History Graduate Student Awarded Two Fellowships

Author: Kate Garry

Adam Asher Duker

Adam Asher Duker, a Ph.D. candidate in Notre Dame’s Department of History, has been awarded two fellowships that will allow him to continue his dissertation research this year in Paris.

Duker received the Bourse Jeanne Marandon, a humanities fellowship awarded by the Société des Professeurs Français et Francophones d’Amérique, and the Huguenot Scholarship from School of Advanced Study at the University of London’s Institute for Historical Research.

“We are extremely gratified that Adam’s work has been recognized,” says Patrick Griffin, Madden-Hennebry Professor of History and chair of Notre Dame’s Department of History. “These prestigious awards speak to the quality of his research and his insights into a significant set of questions. They are also a testimony to the quality of our early modern program.”

Advised by Brad Gregory, the Dorothy G. Griffin Professor of Early Modern European History, Duker’s work explores the cultural, psychological, theological, and textual bases for religious violence in the early modern world. His dissertation focuses on the ways in which both French Catholics and Huguenots appropriated ancient Israelite identity during the sieges of the French Civil Wars (1562-1628).

He is interested in providential understandings of history, as well as religious interpretations of specific forms of confessional violence, such as siege warfare, massacres, and cannibalism.

Duker believes that by understanding religious identity during the Civil Wars of the Reformation era, modern people can better comprehend the tribal and confessional cultures that underpin modern religious violence.

“We cannot grasp the problem of religiously-inspired violence and civil war in our own day if we do not first seek to understand the rhetoric and reality that animated peoples of the past to kill each other in the name of God,” he says.

“Understanding how, why, and to what extent early modern Catholics and Protestants adopted distinctly Hebrew identities has the potential to show how particular religious beliefs and orientations can both inflame and pacify violence.”

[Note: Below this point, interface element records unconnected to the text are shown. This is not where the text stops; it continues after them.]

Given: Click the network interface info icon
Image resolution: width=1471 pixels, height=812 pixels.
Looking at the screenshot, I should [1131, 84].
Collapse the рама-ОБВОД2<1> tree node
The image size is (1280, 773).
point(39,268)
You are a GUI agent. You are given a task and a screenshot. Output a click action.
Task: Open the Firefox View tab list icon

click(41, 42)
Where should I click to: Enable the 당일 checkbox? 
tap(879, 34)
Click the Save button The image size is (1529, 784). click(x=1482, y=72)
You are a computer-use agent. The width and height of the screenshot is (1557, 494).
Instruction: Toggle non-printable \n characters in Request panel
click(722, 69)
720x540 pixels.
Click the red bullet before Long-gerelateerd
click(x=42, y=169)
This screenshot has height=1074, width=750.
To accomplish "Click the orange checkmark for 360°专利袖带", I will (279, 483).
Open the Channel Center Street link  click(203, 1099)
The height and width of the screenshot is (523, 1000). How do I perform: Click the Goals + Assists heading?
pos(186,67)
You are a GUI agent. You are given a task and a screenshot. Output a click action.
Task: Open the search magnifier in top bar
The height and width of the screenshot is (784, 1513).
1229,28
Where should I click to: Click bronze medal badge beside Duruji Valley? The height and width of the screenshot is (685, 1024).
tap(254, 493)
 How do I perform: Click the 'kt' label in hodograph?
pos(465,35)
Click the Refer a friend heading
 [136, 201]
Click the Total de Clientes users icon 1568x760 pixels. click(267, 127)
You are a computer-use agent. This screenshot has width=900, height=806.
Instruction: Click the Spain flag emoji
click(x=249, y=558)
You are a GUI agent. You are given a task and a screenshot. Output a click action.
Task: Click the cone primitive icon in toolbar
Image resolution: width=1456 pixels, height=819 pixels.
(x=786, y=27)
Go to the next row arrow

Thanks to his two new fellowships, Duker will be able return to Europe for a second consecutive year, where he will be hosted at the Centre Roland Mousnier at the University of Paris-IV Sorbonne. He will be conducting research at several Parisian archives, including the Bibliothèque Nationale de France and the Bibliothèque de la Société de l’Histoire du Protestantisme français.

“I am honored to have been awarded the Bourse Jeanne Marandon and the Huguenot Fellowship,” he says. “I look forward to interacting with the faculty of the Sorbonne, especially Denis Crouzet and Thierry Amalou, while continuing my archival research in Paris.”

Duker already spent the 2012-13 academic year at the Institut d’Histoire de la Réformation at the University de Geneva in Switzerland, thanks to a 2012 Fulbright Fellowship and a Bourse de la Confédération Suisse. His work is also supported by a multi-year Harvey Fellowship from the Mustard Seed Foundation.

“It is encouraging to have my research validated by these external selection committees,” says Duker, who also has an article forthcoming in the Journal of Early Modern History.

In addition to his success in research, Duker has distinguished himself in the classroom as a teacher, earning an Outstanding Graduate Student Teacher Award from the Notre Dame’s Kaneb Center for Teaching and Learning.

“I begin each of my classes off with a short music clip, usually rock or folk, whose lyrics somehow relate to the subject matter of my lecture. I then challenge my students to identify and submit a better song before the next class,” he says. “It encourages them to interiorize the material outside the classroom, as they get a small amount of extra credit if the lyrics of their songs better fit the material than the lyrics of my song.”

It also helps Duker discover new bands and connect with his students, he says. “Notre Dame students are very talented.”